Multi-core & GPU-based Balanced Butterfly Counting in Signed Bipartite Graphs

Balanced butterfly counting, corresponding to counting balanced (2, 2)-bicliques, is a fundamental primitive in the analysis of signed bipartite graphs and provides a basis for studying higher-order structural properties such as clustering coefficients and community structure. Although prior work has proposed an efficient CPU-based serial method for counting balanced (2, k)-bicliques. The computational cost of balanced butterfly counting remains a major bottleneck on large-scale graphs. In this work, we present the highly parallel implementations for balanced butterfly counting for both multicore CPUs and GPUs. The proposed multi-core algorithm (M-BBC) employs fine-grained vertex-level parallelism to accelerate wedge-based counting while eliminating the generation of unbalanced substructures. To improve scalability, we develop a GPU-based method (G-BBC) that uses a tile-based parallel approach to effectively leverage shared memory while handling large vertex sets. We then present an improved variation, G-BBC++, which integrates dynamic scheduling to mitigate workload imbalance and maximize throughput. We conduct an experimental assessment of the proposed methods across 15 real-world datasets. Experimental results exhibit that M-BBC achieves speedups of up to 71.13x (average 38.13x) over the sequential baseline BB2K. The GPU-based algorithms deliver even greater improvements, achieving up to 13,320x speedup (average 2,600x) over BB2K and outperforming M-BBC by up to 186x (average 50x). These results indicate the substantial scalability and efficiency of our parallel algorithms and establish a robust foundation for high-performance signed motif analysis on massive bipartite graphs.
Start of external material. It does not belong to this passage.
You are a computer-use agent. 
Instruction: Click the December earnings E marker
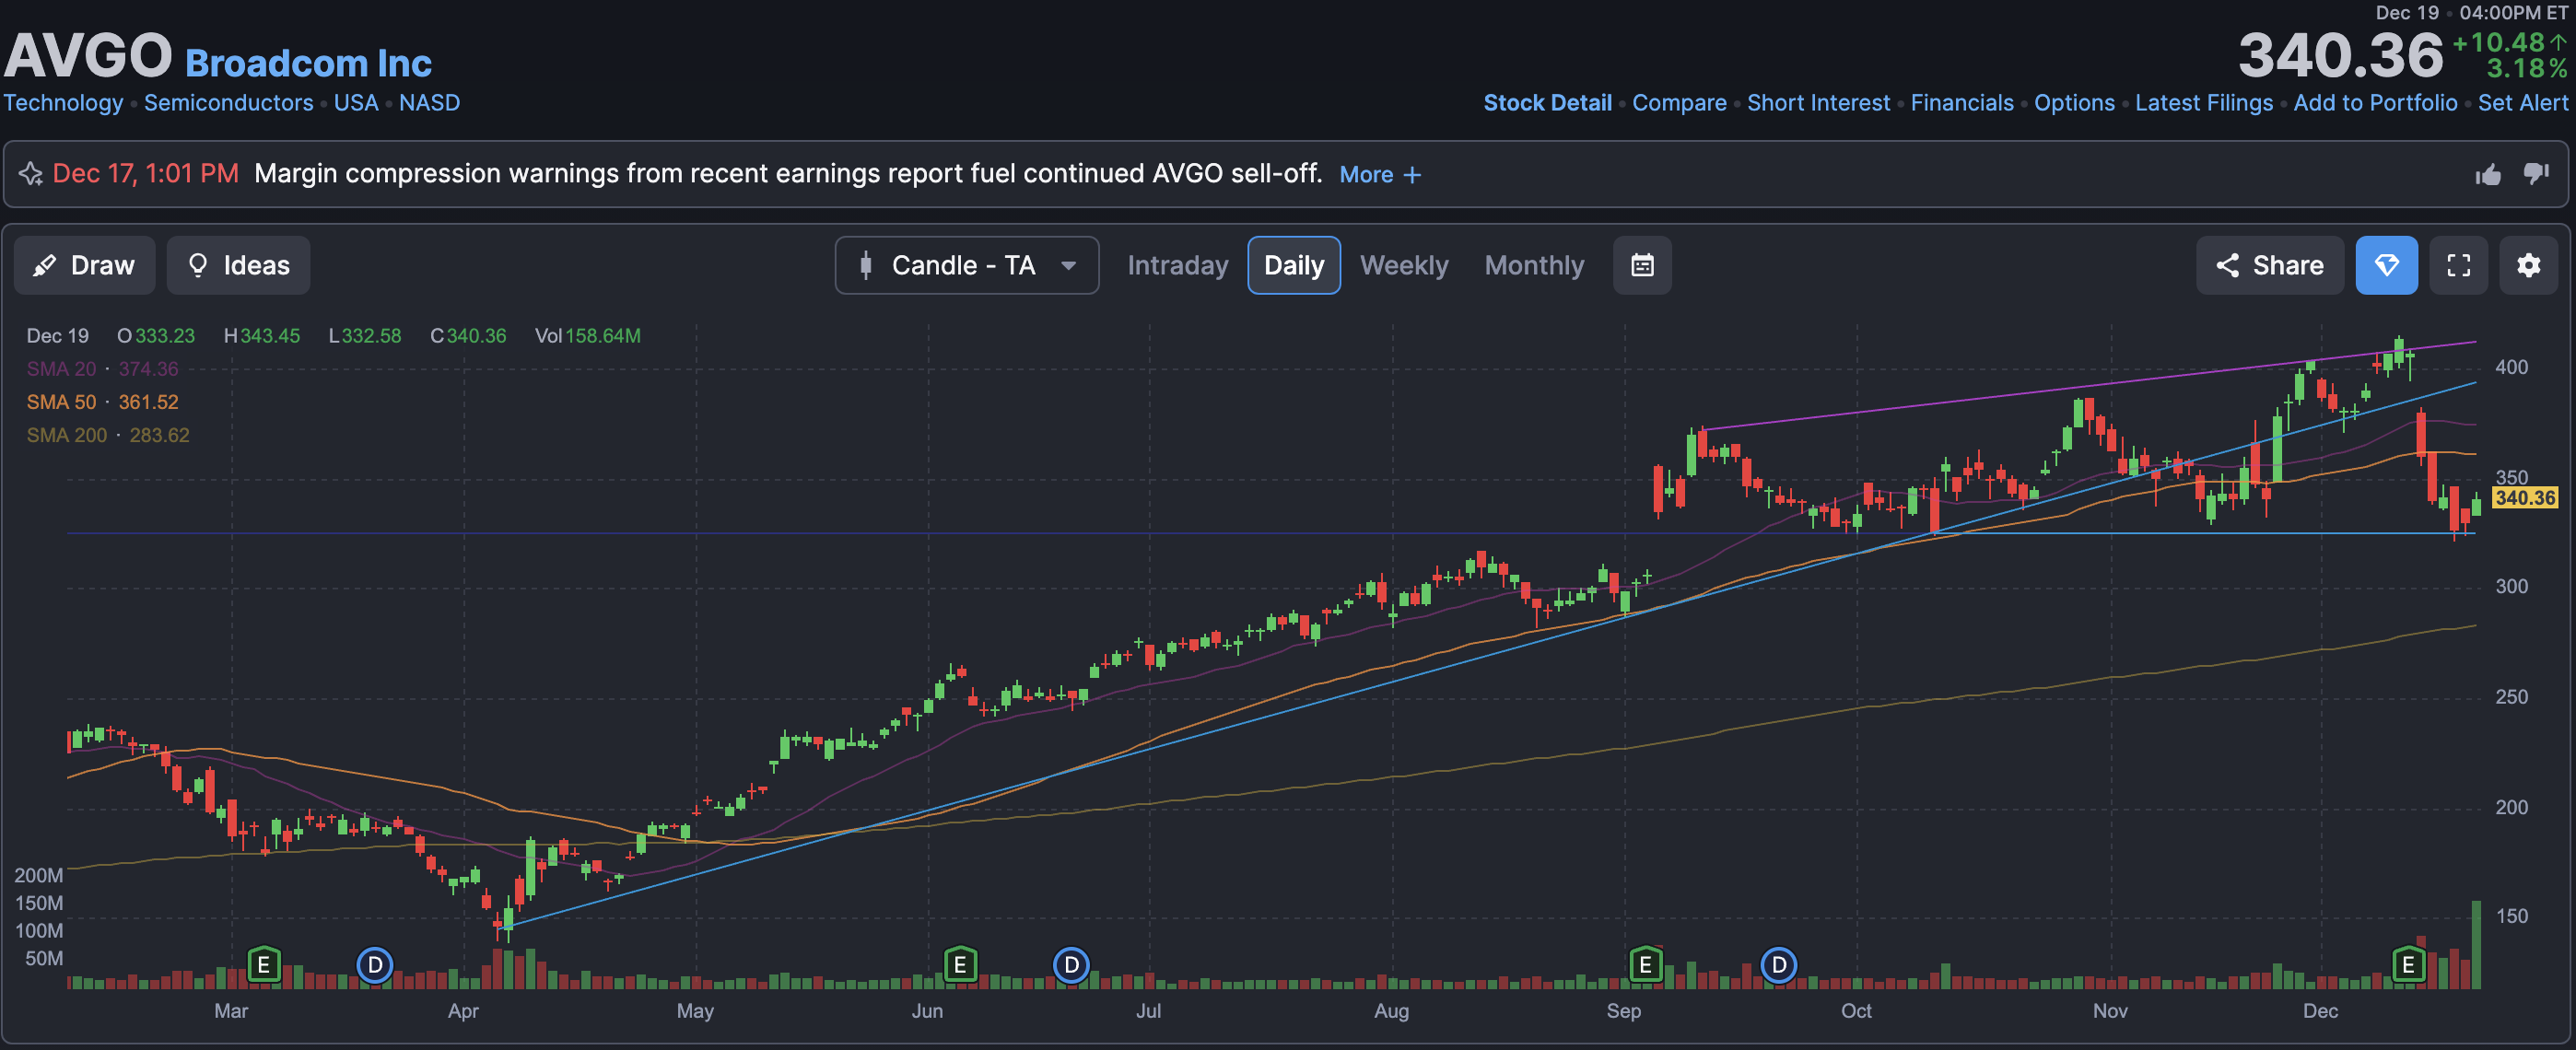pyautogui.click(x=2408, y=965)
翻译：平衡蝴蝶计数（对应平衡(2,2)-双团计数）是符号二分图分析中的基本原语，为研究聚类系数和社区结构等高阶结构特性提供了基础。尽管先前研究已提出一种基于CPU的高效串行方法来计数平衡(2,k)-双团，但平衡蝴蝶计算的计算成本在大规模图上仍是主要瓶颈。本文提出了面向多核CPU和GPU的高度并行化平衡蝴蝶计数实现方案。所提出的多核算法（M-BBC）采用细粒度的顶点级并行策略，在避免生成不平衡子结构的同时加速基于楔形的计数过程。为提升可扩展性，我们开发了基于GPU的方法（G-BBC），该方法采用基于分块的并行策略，在有效利用共享内存的同时处理大规模顶点集。随后我们提出改进版本G-BBC++，该版本集成动态调度机制以缓解工作负载不均衡问题并最大化吞吐量。我们在15个真实数据集上对所提方法进行了实验评估。实验结果表明，M-BBC相较于串行基线BB2K最高可实现71.13倍（平均38.13倍）加速。基于GPU的算法展现出更显著的性能提升，较BB2K最高实现13,320倍（平均2,600倍）加速，并较M-BBC最高提升186倍（平均50倍）。这些结果证明了我们并行算法具有显著的可扩展性和高效性，为海量二分图上的高性能符号模体分析奠定了坚实基础。